▶ Given information
· · · · ·

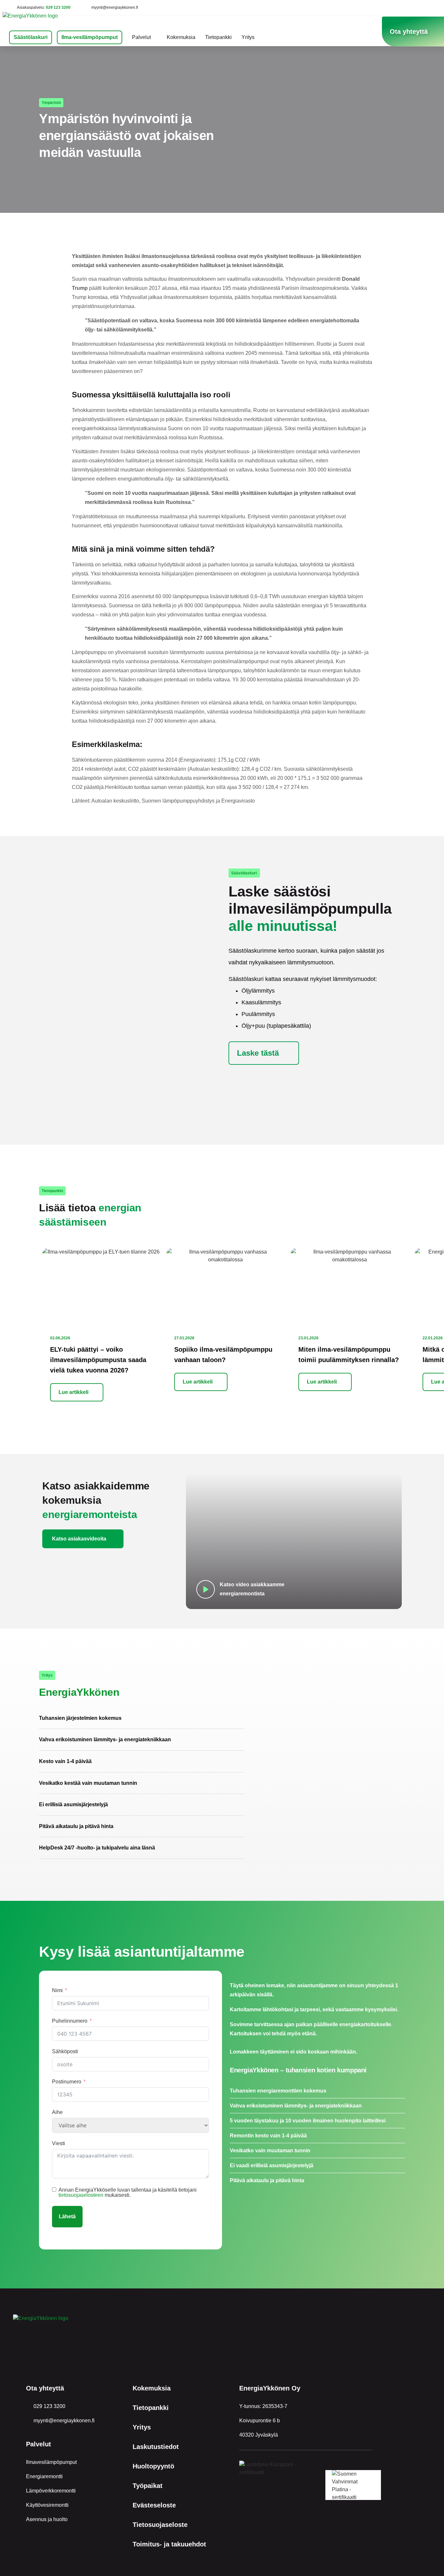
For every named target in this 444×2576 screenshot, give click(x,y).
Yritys (248, 37)
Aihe (57, 2112)
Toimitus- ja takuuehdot (169, 2544)
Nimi (57, 1990)
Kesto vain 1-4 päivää (65, 1761)
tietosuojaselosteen (81, 2195)
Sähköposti (65, 2051)
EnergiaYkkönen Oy (269, 2388)
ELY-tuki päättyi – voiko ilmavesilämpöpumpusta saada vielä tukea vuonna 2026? (98, 1360)
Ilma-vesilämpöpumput (89, 37)
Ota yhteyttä (45, 2388)
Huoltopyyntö (153, 2466)
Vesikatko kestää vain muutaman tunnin (88, 1783)
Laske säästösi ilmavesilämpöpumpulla (310, 908)
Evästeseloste (154, 2505)
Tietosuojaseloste (160, 2524)
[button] (141, 1718)
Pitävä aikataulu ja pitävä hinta (76, 1826)
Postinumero (66, 2081)
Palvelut (141, 37)
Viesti (58, 2143)
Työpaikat (148, 2485)
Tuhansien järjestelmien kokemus (80, 1718)
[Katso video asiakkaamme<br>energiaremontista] (205, 1589)
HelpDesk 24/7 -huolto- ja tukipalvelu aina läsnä (97, 1847)
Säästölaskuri (30, 37)
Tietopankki (218, 37)
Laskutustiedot (156, 2446)
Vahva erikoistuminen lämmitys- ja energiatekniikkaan (105, 1739)
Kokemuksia (181, 37)
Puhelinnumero (69, 2021)
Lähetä (67, 2216)
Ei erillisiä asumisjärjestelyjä (73, 1804)
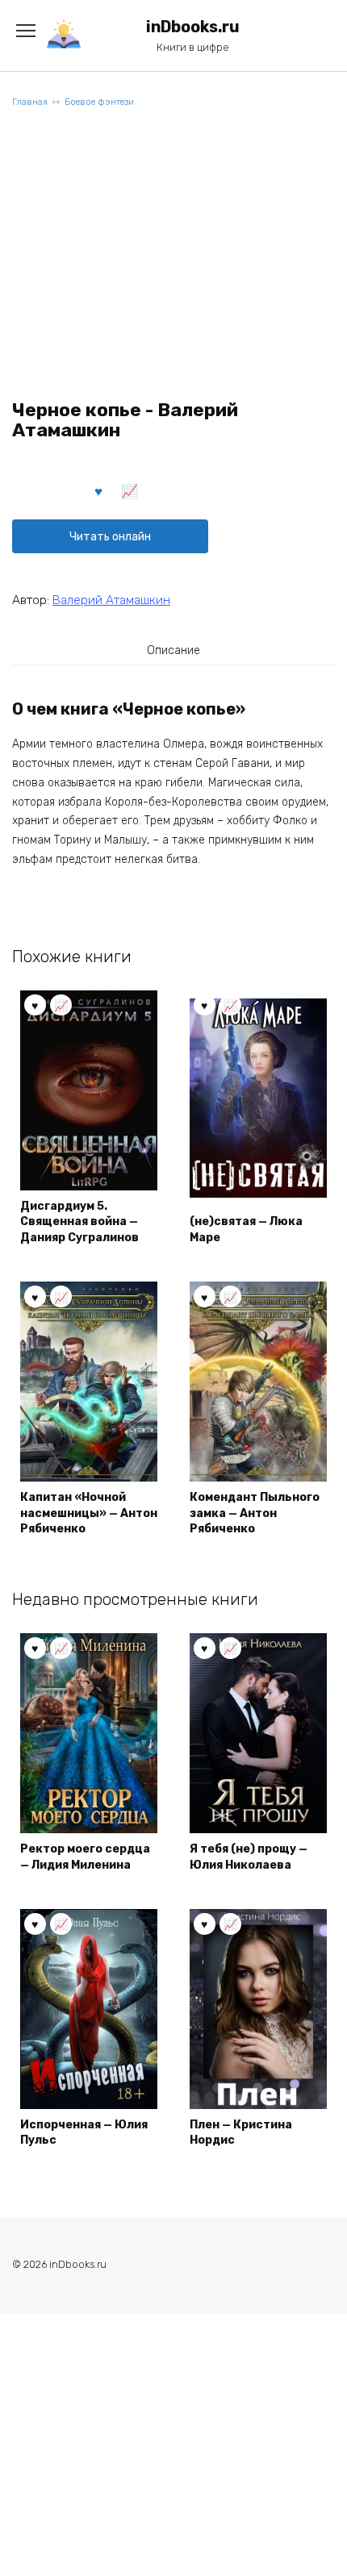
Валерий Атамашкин (111, 600)
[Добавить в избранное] (99, 490)
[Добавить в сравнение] (130, 490)
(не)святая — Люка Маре (246, 1229)
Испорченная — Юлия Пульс (84, 2133)
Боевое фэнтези (99, 102)
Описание (173, 650)
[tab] (173, 650)
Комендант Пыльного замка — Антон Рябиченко (255, 1513)
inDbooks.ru (193, 27)
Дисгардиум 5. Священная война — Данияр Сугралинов (79, 1221)
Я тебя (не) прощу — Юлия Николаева (248, 1857)
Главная (30, 102)
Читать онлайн (110, 537)
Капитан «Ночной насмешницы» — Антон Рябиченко (88, 1513)
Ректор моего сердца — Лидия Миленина (85, 1857)
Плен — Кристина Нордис (241, 2133)
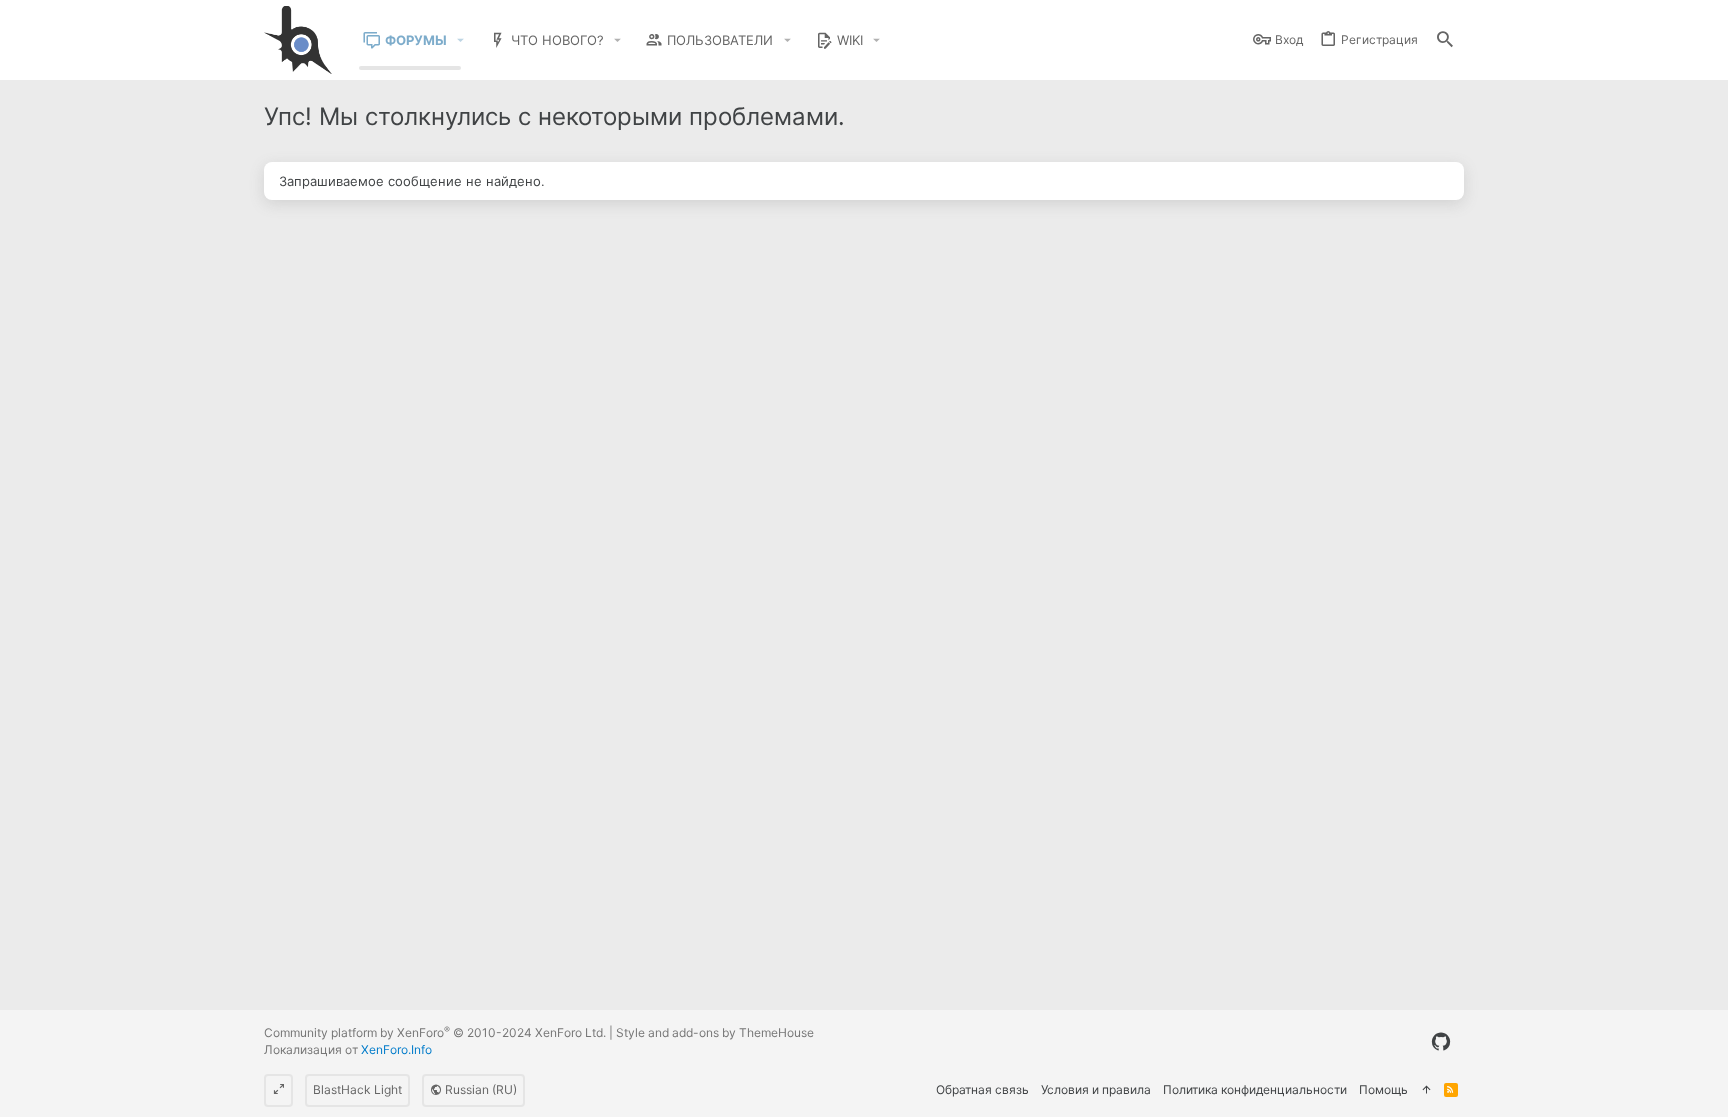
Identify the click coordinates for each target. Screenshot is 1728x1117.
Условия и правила (1096, 1089)
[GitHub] (1441, 1042)
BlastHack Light (357, 1089)
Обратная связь (982, 1089)
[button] (461, 40)
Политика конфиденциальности (1255, 1089)
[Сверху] (1426, 1090)
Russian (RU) (479, 1089)
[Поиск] (1445, 40)
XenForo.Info (396, 1049)
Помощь (1383, 1089)
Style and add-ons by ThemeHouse (715, 1032)
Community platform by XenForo (435, 1032)
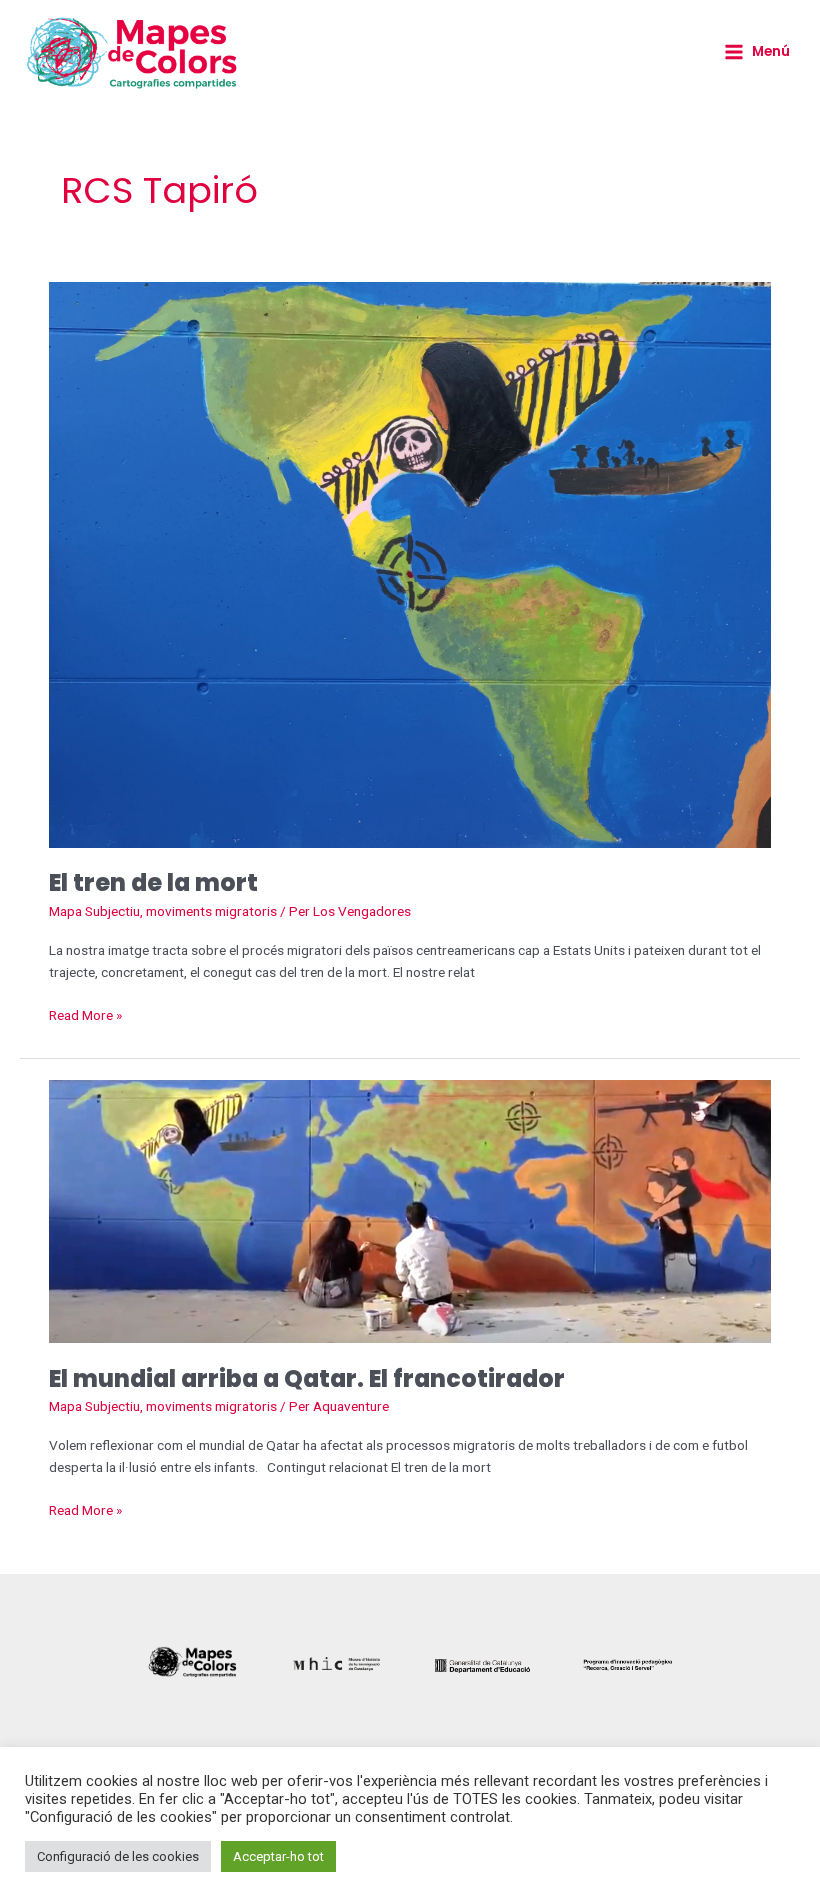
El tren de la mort (153, 882)
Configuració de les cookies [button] (118, 1856)
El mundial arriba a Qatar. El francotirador (307, 1378)
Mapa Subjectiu (94, 911)
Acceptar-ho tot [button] (278, 1856)
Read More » (85, 1013)
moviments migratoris (211, 911)
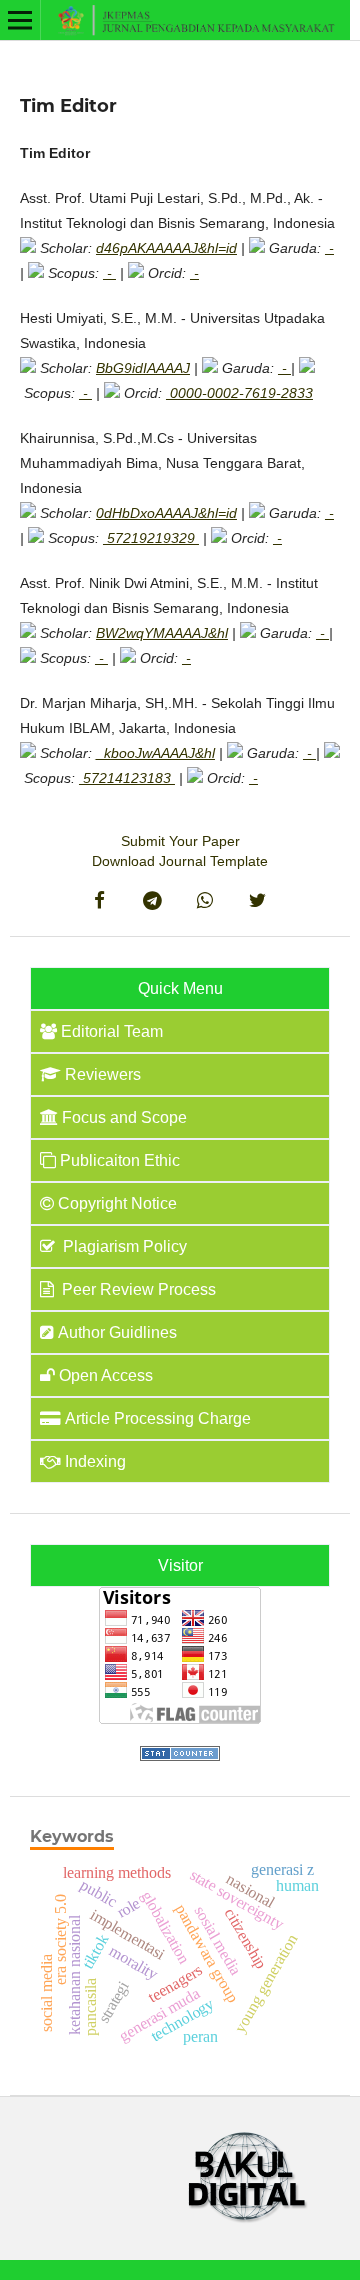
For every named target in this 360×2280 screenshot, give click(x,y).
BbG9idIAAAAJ (143, 368)
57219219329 (151, 538)
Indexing (95, 1461)
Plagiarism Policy (123, 1246)
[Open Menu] (20, 20)
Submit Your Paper (180, 841)
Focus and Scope (124, 1117)
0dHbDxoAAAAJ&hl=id (166, 513)
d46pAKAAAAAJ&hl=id (166, 248)
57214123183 (127, 778)
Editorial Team (112, 1031)
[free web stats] (180, 1756)
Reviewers (103, 1074)
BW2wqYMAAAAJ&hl (162, 633)
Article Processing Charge (158, 1418)
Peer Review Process (137, 1289)
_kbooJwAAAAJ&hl (155, 753)
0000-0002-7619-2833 (239, 393)
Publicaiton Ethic (120, 1160)
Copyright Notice (117, 1203)
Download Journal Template (180, 861)
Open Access (106, 1375)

· · · · ·

▶ What the task asks
Where does the word "Юлия" appear in the records? Copy every line that holds it.

▶ Exercise response
Испорченная — Юлия Пульс (84, 2133)
Я тебя (не) прощу — Юлия Николаева (248, 1857)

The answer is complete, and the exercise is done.